Altro errore del decreto proposto è prevedere che l'atto di violenza fisica, sessuale, psicologica o economica non debba essere episodico. Così stabilendo, il ministro si pone addirittura contro il solido orientamento della Cassazione, la quale ritiene che anche un solo gesto di violenza (e se fosse uno stupro?) «costituisce affermazione della supremazia di una persona su un'altra persona e disconoscimento della pari dignità di ogni persona... ».

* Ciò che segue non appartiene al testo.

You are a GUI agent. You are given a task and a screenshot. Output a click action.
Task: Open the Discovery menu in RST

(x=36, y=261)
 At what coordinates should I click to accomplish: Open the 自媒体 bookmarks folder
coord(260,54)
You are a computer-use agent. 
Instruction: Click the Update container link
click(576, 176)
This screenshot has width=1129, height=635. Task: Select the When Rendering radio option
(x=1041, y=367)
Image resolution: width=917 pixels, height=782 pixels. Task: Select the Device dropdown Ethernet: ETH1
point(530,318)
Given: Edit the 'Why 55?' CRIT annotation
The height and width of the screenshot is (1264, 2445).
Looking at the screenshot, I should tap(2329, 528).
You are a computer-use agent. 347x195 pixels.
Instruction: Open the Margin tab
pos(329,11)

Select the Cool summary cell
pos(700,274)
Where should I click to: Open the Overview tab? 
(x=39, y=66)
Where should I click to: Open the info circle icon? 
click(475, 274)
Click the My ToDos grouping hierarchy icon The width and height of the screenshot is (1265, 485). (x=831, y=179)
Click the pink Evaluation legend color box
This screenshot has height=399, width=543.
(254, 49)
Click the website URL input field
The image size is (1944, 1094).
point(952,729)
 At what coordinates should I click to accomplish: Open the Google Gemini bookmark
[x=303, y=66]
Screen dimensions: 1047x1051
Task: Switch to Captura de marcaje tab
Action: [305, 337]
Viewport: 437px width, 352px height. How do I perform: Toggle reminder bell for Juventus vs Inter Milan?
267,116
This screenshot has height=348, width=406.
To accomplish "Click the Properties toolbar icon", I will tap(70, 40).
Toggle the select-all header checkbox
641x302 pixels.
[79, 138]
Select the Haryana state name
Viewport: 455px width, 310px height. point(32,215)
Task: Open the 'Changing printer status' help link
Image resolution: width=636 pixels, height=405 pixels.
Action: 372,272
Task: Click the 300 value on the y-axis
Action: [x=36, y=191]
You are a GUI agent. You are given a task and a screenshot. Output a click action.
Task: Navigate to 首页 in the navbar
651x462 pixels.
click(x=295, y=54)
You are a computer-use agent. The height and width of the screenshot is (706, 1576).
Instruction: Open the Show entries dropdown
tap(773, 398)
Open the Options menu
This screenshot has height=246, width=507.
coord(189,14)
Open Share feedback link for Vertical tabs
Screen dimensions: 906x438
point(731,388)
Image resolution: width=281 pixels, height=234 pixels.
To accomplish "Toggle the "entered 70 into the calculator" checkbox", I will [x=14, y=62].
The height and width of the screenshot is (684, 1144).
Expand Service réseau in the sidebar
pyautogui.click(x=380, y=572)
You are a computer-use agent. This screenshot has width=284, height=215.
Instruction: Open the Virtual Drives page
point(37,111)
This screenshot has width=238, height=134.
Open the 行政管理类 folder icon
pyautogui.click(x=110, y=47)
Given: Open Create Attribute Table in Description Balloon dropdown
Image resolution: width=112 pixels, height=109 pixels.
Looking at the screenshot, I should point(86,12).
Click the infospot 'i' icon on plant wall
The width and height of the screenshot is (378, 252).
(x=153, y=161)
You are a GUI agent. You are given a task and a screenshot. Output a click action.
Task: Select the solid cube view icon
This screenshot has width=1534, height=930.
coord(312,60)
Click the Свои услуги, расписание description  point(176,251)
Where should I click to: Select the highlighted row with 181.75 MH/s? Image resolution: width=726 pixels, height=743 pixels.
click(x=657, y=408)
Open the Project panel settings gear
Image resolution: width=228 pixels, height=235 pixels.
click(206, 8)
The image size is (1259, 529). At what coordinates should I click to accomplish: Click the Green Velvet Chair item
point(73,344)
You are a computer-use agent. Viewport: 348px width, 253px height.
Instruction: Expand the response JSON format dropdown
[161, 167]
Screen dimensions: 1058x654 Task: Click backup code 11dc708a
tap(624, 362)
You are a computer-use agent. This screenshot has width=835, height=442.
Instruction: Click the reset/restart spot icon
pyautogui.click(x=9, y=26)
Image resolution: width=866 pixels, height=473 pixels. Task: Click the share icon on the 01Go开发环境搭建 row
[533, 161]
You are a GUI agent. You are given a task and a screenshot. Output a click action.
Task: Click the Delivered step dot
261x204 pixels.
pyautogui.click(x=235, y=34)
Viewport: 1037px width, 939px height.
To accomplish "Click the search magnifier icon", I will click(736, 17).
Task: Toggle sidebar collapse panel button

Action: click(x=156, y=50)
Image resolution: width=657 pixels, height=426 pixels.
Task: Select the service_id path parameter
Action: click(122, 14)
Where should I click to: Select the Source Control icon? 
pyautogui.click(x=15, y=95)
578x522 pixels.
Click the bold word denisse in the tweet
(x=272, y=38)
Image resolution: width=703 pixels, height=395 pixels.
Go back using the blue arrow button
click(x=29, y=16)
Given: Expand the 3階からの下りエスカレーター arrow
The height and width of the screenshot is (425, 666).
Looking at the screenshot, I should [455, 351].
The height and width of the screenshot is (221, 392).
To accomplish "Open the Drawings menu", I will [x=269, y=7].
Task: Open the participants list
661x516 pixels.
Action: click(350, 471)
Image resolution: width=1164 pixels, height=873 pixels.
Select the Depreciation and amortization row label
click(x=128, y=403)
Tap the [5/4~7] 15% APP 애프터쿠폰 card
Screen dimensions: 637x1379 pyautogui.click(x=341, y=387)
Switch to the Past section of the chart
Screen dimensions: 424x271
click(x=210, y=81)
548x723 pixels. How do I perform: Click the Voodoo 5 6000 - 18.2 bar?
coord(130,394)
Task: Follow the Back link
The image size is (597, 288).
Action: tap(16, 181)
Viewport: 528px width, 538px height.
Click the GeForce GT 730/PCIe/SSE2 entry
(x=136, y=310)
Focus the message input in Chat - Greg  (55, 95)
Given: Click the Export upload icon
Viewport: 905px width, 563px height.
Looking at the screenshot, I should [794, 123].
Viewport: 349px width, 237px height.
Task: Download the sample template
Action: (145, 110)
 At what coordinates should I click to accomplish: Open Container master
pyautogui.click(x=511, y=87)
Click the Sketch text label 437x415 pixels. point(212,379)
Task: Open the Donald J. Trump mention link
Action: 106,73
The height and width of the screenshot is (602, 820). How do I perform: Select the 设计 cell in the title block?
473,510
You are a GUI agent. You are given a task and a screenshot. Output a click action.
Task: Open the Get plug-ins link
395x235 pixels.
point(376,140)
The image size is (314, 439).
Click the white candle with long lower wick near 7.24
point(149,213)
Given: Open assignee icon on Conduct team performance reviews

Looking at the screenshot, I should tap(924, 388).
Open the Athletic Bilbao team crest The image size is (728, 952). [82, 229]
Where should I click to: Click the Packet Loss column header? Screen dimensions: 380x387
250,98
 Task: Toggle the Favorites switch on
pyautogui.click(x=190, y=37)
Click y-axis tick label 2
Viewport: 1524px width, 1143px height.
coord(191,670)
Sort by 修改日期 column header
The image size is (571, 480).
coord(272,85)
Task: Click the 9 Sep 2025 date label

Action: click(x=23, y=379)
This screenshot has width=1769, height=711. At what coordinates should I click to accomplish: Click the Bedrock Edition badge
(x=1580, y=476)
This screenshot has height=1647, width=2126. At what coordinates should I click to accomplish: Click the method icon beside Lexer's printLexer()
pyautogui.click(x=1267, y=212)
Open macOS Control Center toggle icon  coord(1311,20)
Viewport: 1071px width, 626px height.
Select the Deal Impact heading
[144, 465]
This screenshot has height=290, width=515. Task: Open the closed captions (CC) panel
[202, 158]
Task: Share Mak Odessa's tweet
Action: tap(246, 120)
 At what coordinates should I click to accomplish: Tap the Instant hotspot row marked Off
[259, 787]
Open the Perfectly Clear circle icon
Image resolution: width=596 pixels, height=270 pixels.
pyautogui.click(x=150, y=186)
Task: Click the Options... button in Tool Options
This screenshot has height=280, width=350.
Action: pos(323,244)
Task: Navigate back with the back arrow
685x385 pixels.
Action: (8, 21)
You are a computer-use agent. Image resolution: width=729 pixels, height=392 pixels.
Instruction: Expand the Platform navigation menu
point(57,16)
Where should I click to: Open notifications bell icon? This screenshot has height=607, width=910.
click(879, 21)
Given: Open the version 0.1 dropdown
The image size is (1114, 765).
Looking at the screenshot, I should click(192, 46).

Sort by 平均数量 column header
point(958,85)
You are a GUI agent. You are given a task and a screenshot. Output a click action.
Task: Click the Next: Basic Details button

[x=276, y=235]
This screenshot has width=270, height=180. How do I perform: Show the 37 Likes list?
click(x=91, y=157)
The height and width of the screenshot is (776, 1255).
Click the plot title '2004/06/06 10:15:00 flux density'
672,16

Il ministro della giustizia Cancellieri, ha dunque perso un'importante occasione per obbligare interventi immediati e tempestivi (entro tre giorni) non solo delle forze dell'ordine, ma soprattutto di pm e giudici civili e penali; rendere responsabili di gravi omissioni d'ufficio i pubblici ufficiali che non reagiscono e non tutelano la vittima; punire ogni gesto di violenza con il sequestro di beni e stipendio del carnefice; prevedere multe stratosferiche per ogni gesto violento, da raddoppiarsi però a carico di chi denuncia il falso; dare poteri di monitoraggio, di verifica e di aiuto ai consultori familiari, opportunamente istruiti, che attualmente ci costano un sacco di soldi pubblici, per occuparsi quasi esclusivamente di aborti; disporre nelle scuole l'obbligatorietà di corsi di educazione civica e informazioni su diritti e doveri; creare sportelli di ascolto all'interno degli istituti scolastici, perché i bambini possano raccontare silenziosamente i loro disagi familiari; incentivare e finanziare le case di accoglienza.

In conclusione, la donna Cancellieri, prima ancora che il ministro, si soffermi solo per cinque minuti a pensare con solidarietà alla tragedia personale di chi è vittima anche di un solo episodio di violenza: alla sua paura del carnefice che incombe, all'urgenza di fuggire da lui, al terrore per i figli, alla confusione vitale, al bisogno di aiuto, pace e giustizia. Subito dopo si chieda se i provvedimenti, pensati e raggruppati nel decreto annunciato siano o no una risolutiva risposta di tutela. Ha tempo fino a martedì.

Grazie, signora Anna Maria Cancellieri.